Inconformado com o rompimento de um relacionamento que durou cerca de dois anos, o foragido do Centro de Recuperação Agrícola Mariano Antunes (Crama) Marcelo Souza Queiroz, 21, teria ameaçado de morte a ex-companheira, Marcilene Vasconcelos Madeira, 24 anos, em Marabá.
As ameaças e pressões teriam como objetivo forçar a mulher a reatar o relacionamento que foi interrompido por conta da prisão do acusado, em novembro do ano passado, ocasião em que foi acusado de tráfico de drogas, na Folha 33, onde mora.
Marcilene Madeira contou à imprensa ontem pela manhã que saiu da casa dela, na Folha 33, Quadra 11, Lote 23, Nova Marabá para o trabalho numa empresa de marmoraria na Transamazônica e no trajeto o acusado a acompanhou e fez sérias ameaças de morte caso ela não reatasse o namoro.
“No momento em que estava sendo ameaçada, por volta das 8 da manhã, uma viatura que presta serviço ao comando do 4º Batalhão de Polícia Militar (4º BPM) passava pela marginal da rodovia Transamazônica e pedi socorro”, contou ela.
Contudo, o acusado “deu no pé”, tentou fugir se embrenhando em becos e pântanos da Folha 33, área onde é retirada argila para o fabrico de tijolos.
Ele quase conseguiu fugir da Polícia, mas a persistência do soldado Passos resultou na prisão dentro de um buraco.

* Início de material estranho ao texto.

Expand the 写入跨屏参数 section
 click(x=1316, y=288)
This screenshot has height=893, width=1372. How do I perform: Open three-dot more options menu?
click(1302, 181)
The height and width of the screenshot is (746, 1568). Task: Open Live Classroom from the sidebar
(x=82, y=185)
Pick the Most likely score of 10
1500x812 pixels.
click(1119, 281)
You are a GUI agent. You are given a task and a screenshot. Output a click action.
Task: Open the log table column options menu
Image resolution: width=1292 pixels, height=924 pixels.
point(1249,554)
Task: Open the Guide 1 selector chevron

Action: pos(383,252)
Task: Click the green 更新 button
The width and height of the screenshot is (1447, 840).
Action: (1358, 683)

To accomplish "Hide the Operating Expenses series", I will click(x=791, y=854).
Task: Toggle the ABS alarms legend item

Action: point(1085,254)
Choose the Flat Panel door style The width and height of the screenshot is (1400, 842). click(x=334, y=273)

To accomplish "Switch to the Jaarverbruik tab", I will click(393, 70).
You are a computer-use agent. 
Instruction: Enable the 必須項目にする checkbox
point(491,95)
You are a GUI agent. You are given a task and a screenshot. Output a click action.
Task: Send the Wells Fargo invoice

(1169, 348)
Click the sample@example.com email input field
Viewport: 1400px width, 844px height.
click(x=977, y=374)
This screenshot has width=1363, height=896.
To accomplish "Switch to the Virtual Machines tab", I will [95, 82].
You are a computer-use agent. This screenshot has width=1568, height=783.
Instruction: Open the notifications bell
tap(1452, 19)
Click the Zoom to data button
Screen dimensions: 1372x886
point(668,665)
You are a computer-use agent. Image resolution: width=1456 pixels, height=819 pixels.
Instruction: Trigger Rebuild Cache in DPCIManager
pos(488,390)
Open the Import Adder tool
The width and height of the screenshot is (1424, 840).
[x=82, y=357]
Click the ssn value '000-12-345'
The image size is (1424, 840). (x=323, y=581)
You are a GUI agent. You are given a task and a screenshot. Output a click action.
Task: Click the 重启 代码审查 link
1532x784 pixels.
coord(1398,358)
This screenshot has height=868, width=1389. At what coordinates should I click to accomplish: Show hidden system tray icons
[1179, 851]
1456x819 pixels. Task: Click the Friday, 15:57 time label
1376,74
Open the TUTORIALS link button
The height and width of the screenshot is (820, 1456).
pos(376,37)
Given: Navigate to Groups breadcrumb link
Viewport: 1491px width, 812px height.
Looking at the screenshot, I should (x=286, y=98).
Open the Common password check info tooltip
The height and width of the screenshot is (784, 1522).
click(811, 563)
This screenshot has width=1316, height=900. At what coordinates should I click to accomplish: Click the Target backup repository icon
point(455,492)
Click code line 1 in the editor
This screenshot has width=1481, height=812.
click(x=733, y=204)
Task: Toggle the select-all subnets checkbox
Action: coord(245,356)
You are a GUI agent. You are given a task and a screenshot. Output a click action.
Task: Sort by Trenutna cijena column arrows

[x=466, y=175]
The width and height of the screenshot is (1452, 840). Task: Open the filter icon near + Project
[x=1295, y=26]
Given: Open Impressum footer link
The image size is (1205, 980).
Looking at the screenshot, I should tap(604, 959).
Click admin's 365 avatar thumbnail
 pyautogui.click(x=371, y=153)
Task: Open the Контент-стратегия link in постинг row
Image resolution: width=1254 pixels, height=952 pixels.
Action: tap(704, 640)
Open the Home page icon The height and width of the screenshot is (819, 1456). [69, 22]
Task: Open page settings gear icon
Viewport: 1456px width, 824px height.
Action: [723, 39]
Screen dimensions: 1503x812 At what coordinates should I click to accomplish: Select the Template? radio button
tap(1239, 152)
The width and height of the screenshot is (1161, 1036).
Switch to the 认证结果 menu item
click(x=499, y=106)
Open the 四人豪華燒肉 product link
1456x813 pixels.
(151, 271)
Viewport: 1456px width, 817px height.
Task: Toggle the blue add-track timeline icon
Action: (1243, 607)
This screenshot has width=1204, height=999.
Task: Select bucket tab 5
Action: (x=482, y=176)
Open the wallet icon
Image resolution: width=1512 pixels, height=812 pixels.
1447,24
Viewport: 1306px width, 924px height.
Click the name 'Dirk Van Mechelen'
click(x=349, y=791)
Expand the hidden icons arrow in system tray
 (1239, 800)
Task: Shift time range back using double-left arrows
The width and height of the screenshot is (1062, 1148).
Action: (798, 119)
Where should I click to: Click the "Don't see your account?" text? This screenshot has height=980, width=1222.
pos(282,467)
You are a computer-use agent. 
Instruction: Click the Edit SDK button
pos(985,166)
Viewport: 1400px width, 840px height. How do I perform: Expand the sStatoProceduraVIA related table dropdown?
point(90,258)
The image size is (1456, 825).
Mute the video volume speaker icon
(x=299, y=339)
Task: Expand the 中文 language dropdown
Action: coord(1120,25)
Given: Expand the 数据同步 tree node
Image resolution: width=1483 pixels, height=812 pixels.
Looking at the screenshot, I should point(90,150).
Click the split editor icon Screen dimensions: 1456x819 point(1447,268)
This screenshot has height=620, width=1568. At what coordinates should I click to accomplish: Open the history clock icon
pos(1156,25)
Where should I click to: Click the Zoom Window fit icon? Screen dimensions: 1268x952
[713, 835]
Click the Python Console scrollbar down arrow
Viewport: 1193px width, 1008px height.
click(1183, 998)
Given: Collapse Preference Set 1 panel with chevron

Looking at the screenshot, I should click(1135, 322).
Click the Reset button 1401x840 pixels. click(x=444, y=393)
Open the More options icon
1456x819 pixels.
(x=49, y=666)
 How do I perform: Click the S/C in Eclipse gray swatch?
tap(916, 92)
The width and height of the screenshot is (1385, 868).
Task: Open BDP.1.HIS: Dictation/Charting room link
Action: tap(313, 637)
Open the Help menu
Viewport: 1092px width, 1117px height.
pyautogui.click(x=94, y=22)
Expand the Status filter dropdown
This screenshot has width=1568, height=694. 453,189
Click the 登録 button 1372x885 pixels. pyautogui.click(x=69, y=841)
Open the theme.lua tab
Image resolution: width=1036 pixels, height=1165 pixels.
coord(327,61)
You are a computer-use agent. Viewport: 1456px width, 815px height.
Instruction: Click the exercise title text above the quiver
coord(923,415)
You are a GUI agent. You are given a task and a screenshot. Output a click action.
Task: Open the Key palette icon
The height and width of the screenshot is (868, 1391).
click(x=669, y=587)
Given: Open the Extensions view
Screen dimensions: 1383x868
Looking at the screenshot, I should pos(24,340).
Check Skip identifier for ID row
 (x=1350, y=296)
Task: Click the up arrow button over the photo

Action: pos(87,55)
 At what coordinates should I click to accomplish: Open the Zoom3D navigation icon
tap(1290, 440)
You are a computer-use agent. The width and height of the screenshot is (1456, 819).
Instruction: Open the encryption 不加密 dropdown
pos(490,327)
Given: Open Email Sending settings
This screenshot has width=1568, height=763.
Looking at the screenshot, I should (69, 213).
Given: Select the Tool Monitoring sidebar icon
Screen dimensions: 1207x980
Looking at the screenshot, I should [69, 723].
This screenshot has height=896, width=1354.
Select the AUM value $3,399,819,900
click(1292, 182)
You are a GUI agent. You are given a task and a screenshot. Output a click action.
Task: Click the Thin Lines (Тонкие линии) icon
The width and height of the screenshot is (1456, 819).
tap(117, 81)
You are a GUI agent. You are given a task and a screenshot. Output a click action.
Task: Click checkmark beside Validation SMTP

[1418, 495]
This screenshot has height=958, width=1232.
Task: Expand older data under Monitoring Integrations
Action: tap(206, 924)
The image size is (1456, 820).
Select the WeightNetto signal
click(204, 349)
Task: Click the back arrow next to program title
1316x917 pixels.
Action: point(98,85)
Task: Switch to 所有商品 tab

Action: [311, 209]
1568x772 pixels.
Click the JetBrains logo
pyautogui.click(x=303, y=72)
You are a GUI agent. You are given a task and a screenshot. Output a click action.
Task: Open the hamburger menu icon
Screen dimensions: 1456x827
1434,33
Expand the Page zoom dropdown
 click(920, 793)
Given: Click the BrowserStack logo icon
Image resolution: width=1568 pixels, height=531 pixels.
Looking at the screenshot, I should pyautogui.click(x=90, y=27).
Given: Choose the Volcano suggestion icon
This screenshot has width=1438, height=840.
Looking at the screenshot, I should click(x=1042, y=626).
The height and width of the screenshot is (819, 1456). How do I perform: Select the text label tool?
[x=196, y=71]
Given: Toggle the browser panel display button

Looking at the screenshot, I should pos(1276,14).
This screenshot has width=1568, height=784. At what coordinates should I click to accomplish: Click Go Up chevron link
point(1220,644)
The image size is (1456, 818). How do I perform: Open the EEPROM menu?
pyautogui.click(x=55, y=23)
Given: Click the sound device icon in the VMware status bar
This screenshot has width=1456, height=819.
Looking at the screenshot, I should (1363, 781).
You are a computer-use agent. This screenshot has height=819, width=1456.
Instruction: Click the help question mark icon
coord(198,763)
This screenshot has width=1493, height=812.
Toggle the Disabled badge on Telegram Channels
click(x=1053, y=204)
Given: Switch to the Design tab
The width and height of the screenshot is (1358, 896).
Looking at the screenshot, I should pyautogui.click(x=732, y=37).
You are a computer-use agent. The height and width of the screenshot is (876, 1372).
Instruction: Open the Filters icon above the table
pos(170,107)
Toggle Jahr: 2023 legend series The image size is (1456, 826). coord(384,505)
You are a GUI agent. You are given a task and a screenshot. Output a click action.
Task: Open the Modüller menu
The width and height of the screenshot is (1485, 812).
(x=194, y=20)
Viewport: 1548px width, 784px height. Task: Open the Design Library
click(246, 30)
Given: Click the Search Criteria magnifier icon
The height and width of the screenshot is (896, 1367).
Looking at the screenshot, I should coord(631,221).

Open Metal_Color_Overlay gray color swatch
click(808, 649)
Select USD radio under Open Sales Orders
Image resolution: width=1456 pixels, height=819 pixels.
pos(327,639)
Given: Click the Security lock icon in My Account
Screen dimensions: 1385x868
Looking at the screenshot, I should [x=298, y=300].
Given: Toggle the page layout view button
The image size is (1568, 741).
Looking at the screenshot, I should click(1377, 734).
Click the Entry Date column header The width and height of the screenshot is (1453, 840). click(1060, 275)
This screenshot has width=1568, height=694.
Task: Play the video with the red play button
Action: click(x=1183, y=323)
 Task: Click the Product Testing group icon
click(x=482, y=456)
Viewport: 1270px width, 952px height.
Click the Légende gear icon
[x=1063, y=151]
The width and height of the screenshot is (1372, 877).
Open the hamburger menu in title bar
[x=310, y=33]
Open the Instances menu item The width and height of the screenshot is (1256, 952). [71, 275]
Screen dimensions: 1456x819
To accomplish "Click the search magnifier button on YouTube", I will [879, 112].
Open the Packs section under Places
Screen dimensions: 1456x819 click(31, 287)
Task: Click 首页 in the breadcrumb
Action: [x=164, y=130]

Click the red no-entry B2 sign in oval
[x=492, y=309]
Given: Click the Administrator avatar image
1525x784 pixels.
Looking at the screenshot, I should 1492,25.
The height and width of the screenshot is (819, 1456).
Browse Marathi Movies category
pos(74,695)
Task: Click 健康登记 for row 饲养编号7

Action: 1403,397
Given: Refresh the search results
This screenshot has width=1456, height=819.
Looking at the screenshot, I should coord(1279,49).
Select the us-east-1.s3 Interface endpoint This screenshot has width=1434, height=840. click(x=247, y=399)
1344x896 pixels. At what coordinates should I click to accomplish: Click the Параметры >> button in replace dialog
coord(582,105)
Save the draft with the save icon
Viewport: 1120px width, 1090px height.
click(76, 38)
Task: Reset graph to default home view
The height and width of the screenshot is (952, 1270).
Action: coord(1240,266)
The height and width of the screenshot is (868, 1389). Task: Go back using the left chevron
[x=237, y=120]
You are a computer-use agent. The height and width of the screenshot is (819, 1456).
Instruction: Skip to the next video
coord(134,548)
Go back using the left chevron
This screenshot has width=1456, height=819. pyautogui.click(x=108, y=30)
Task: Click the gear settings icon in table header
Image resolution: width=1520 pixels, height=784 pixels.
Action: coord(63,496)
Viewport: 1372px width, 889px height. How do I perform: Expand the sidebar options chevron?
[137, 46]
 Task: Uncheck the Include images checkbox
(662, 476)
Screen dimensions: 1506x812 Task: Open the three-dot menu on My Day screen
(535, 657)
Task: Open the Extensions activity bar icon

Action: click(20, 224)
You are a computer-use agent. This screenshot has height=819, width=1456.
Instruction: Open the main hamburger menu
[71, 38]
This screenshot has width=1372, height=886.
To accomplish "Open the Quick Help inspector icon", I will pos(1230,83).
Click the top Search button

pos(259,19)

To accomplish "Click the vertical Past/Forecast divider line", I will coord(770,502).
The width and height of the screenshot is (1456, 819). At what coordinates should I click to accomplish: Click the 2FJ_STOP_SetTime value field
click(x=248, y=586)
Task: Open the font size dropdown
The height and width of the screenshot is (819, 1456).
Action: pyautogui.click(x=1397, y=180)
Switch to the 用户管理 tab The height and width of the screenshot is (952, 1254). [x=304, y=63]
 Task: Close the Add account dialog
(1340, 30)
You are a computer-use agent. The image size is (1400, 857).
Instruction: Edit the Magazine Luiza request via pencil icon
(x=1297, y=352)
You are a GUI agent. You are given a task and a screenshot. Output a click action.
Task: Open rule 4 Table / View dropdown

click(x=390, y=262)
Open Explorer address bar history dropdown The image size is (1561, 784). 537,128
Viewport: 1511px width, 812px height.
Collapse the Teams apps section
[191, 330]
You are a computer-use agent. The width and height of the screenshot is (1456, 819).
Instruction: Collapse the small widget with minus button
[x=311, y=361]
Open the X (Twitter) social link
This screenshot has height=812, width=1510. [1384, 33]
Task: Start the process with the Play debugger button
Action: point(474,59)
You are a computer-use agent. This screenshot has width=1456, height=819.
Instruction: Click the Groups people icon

O soldado, de tão enlameado, não pode apresentar o acusado na 21ª Seccional Urbana da Nova Marabá e teve de ir em casa trocar de roupa.
Muito papo
Quando chegou na delegacia, o acusado, segundo o que contaram os policiais, demonstrava ousadia e até chegou a desafiar os PMs que estavam fazendo a apresentação, dizendo que três advogados iriam tirá-lo da cadeia.
A dona de casa Marcilene Madeira confirmou ao delegado Timóteo Oliveira as agressões e ameaças e o acusado ficou de ser indiciado por violência doméstica.